Industrial parks in Ho Chi Minh City, Hanoi, Dong Nai, Bac Ninh, Binh Duong fill 89-99%, The remaining vacant land is very limited, rent increases 5-10% per year.
A recent report by Savills Vietnam shows that industrial park real estate rental prices are still escalating during the new epidemic due to the decreasing supply. The fact that the existing supply has almost filled up the room and the new supply needs more time to prepare for launch, has created leverage that causes the rental cost of industrial real estate to skyrocket. These indicate that the market is still in a high bull cycle.
The latest industrial real estate market data of Savill recorded an increase in occupancy rate in the northern key economic area over the same period. The occupancy rate in Hanoi is up to 90%, Bac Ninh (up to 95%), Hung Yen (89%) and Hai Phong (73%). Meanwhile, the southern area recorded the occupancy rate in Ho Chi Minh City at 88%, Binh Duong at 99%, Dong Nai (94%), Long An (84%), Ba Ria - Vung Tau (79%). ).
Although the cost of renting industrial land has increased, a report by Savills Vietnam from 54 markets in 21 countries shows that Vietnam is currently the place with the lowest operating costs in the ranking, becoming an extremely attractive destination for multinational companies. At the same time, from 2020, the Government of Vietnam has been planning to invest in infrastructure and industrial parks to attract businesses in the supply chain.

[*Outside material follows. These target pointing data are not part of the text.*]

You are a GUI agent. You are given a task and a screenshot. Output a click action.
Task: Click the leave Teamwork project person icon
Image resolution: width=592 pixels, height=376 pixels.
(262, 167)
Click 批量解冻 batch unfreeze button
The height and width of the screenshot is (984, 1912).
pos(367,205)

Timely policies such as corporate tax exemption and reduction ensure competition in the region such as Indonesia, Thailand and other Southeast Asian countries.
The fact that industrial parks do not have much existing supply leading to an increase in rents also brings a positive business picture for industrial real estate giants despite the re-emergence of the pandemic and complicated developments. There are many signals that 2021 will be a bountiful year for industrial real estate developers who already have a large land bank.
Compared to the general level of the world, Vietnam is still considered a country with good disease control, and also benefits from the wave of investment shifting away from China. Therefore, the demand for industrial real estate increased, leading to better business results of some enterprises in this industry in the first quarter of the past year.
Troy Griffiths, Deputy General Director of Savills Vietnam confirmed, when the US-China trade war has not shown any signs of cooling down, many companies have applied the China + 1 model to look for new locations to diversify and secure supply. With its adjacent location to China, as well as converging many strategic advantages, especially the very competitive industrial real estate rental costs, Vietnam is being interested by many domestic and foreign businesses and considered as a alternative destination to China.
Mr. Troy Griffiths analyzed, Thanks to the Free Trade Agreement between Vietnam and the European Union countries EVFTA signed in August 2020, the cost of renting industrial park land has grown quite steadily. The planned industrial parks are expected to be the objects to attract foreign capital in the coming time.
Through the Free Trade Agreement, the cooperation relationship between the EU countries and Vietnam will be strengthened, promoting the recovery of the manufacturing industry after the quiet period caused by Covid-19 . The free trade agreement will also add impetus to the transition from low-value, labor-intensive and low-skilled industries to high-value industries. than.
"Industrial real estate will continue to be the darling of the real estate industry in general, with high demand and increased capital market activity," said Troy Griffiths.